BEGIN
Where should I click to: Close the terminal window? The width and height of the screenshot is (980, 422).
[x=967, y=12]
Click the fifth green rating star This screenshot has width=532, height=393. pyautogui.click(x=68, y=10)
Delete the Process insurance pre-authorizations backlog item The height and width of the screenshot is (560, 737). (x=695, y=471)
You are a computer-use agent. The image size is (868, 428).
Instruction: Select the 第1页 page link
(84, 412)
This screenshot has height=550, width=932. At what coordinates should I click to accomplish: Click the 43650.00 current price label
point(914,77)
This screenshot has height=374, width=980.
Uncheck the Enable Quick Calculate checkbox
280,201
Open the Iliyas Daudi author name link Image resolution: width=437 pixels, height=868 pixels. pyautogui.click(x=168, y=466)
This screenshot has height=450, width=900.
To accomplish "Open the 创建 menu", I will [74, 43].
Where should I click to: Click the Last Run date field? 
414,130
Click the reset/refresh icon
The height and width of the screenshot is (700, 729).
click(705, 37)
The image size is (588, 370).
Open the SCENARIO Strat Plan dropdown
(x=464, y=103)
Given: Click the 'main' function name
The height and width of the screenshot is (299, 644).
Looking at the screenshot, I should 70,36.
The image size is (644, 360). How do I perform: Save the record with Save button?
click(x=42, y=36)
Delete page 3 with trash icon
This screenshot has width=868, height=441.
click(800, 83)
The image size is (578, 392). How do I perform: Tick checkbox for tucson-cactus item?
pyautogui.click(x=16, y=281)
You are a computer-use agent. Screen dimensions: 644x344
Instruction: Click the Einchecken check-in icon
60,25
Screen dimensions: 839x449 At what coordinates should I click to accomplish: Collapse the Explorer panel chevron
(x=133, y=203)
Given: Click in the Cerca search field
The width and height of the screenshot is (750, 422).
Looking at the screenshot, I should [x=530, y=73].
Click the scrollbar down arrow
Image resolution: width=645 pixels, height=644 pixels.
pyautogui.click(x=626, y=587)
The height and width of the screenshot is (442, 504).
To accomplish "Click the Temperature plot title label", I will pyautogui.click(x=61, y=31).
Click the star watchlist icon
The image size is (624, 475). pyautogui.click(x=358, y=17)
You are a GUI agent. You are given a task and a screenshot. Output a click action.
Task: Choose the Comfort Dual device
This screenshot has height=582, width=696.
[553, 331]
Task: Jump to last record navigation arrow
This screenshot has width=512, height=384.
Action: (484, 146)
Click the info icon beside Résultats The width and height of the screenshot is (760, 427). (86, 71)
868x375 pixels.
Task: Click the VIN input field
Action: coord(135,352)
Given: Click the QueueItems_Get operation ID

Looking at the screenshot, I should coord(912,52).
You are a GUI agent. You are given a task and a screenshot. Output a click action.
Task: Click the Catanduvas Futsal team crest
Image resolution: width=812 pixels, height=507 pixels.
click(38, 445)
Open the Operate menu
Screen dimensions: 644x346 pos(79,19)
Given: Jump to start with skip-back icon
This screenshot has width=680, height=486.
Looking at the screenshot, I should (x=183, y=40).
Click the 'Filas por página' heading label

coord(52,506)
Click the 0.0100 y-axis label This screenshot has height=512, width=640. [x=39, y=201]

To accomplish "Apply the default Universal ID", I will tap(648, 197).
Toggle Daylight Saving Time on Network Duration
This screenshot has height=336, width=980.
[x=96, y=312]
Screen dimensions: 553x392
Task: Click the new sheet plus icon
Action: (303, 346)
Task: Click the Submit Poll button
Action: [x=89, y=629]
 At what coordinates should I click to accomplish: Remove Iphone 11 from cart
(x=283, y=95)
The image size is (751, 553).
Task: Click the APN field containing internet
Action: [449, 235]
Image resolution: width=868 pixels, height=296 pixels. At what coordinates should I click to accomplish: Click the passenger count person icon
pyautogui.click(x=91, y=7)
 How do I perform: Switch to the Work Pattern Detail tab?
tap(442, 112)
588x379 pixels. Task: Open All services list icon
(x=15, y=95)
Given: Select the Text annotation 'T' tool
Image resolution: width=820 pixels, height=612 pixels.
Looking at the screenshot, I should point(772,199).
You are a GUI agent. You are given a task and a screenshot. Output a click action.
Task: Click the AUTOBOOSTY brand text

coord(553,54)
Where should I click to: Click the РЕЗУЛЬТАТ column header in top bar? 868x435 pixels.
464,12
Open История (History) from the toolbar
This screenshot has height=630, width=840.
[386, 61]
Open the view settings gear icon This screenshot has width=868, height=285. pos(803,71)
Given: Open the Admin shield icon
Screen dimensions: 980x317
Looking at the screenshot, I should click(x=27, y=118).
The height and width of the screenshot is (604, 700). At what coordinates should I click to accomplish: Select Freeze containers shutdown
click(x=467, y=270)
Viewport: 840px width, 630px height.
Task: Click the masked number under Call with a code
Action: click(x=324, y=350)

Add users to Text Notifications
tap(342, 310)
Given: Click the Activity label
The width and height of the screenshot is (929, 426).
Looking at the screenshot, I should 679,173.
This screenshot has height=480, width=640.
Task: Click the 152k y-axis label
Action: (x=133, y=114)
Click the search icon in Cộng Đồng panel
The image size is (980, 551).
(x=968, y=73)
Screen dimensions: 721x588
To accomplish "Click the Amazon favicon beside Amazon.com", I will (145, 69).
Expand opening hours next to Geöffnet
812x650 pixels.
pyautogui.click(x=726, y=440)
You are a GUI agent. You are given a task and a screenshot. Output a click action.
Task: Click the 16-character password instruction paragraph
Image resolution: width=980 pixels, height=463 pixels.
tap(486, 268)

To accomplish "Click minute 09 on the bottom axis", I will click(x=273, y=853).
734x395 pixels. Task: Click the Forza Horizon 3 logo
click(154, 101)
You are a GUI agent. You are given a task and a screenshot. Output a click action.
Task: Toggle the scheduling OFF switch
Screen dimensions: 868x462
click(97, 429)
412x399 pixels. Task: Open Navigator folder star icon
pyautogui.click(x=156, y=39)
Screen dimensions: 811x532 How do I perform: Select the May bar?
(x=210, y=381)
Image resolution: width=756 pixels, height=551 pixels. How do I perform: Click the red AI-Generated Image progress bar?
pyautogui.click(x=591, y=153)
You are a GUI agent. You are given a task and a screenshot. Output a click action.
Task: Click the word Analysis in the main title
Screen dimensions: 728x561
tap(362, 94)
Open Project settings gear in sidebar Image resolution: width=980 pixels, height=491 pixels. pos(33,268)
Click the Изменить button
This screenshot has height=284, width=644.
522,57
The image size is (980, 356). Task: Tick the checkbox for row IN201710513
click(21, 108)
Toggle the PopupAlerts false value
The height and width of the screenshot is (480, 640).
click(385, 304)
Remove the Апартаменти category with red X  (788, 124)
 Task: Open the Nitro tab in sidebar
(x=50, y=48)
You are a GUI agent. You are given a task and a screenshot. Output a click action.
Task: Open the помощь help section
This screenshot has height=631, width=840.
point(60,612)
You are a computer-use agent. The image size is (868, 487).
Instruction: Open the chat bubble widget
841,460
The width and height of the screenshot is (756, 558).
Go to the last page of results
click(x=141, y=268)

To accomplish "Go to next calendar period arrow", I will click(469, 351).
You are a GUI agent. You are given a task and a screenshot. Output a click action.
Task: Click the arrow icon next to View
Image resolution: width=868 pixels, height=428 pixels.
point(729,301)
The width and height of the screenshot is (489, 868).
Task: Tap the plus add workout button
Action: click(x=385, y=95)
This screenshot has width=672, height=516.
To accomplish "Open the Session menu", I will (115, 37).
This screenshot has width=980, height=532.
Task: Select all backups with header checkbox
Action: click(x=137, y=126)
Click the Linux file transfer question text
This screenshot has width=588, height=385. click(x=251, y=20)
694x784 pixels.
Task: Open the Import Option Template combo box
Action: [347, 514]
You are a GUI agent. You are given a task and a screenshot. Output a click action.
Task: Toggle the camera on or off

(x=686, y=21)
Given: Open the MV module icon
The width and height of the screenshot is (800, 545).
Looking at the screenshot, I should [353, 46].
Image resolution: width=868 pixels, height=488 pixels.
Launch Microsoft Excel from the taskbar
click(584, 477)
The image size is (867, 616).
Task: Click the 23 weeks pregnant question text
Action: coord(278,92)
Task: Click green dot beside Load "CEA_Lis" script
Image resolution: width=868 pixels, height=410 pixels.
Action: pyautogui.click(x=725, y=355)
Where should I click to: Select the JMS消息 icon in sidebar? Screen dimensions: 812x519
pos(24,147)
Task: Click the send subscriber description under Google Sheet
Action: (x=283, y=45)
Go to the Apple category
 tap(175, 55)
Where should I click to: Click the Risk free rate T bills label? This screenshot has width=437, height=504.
END
[Exercise] Produce a word-for-word copy of everything above from the line holding "The width and height of the screenshot is (756, 558)." down to the line holding "Image resolution: width=868 pixels, height=488", with both of those lines kept.

[Answer section]
The width and height of the screenshot is (756, 558).
Go to the last page of results
click(x=141, y=268)

To accomplish "Go to next calendar period arrow", I will click(469, 351).
You are a GUI agent. You are given a task and a screenshot. Output a click action.
Task: Click the arrow icon next to View
Image resolution: width=868 pixels, height=428 pixels.
point(729,301)
The width and height of the screenshot is (489, 868).
Task: Tap the plus add workout button
Action: click(x=385, y=95)
This screenshot has width=672, height=516.
To accomplish "Open the Session menu", I will (115, 37).
This screenshot has width=980, height=532.
Task: Select all backups with header checkbox
Action: click(x=137, y=126)
Click the Linux file transfer question text
This screenshot has width=588, height=385. click(x=251, y=20)
694x784 pixels.
Task: Open the Import Option Template combo box
Action: [347, 514]
You are a GUI agent. You are given a task and a screenshot. Output a click action.
Task: Toggle the camera on or off

(x=686, y=21)
Given: Open the MV module icon
The width and height of the screenshot is (800, 545).
Looking at the screenshot, I should [353, 46].
Image resolution: width=868 pixels, height=488 pixels.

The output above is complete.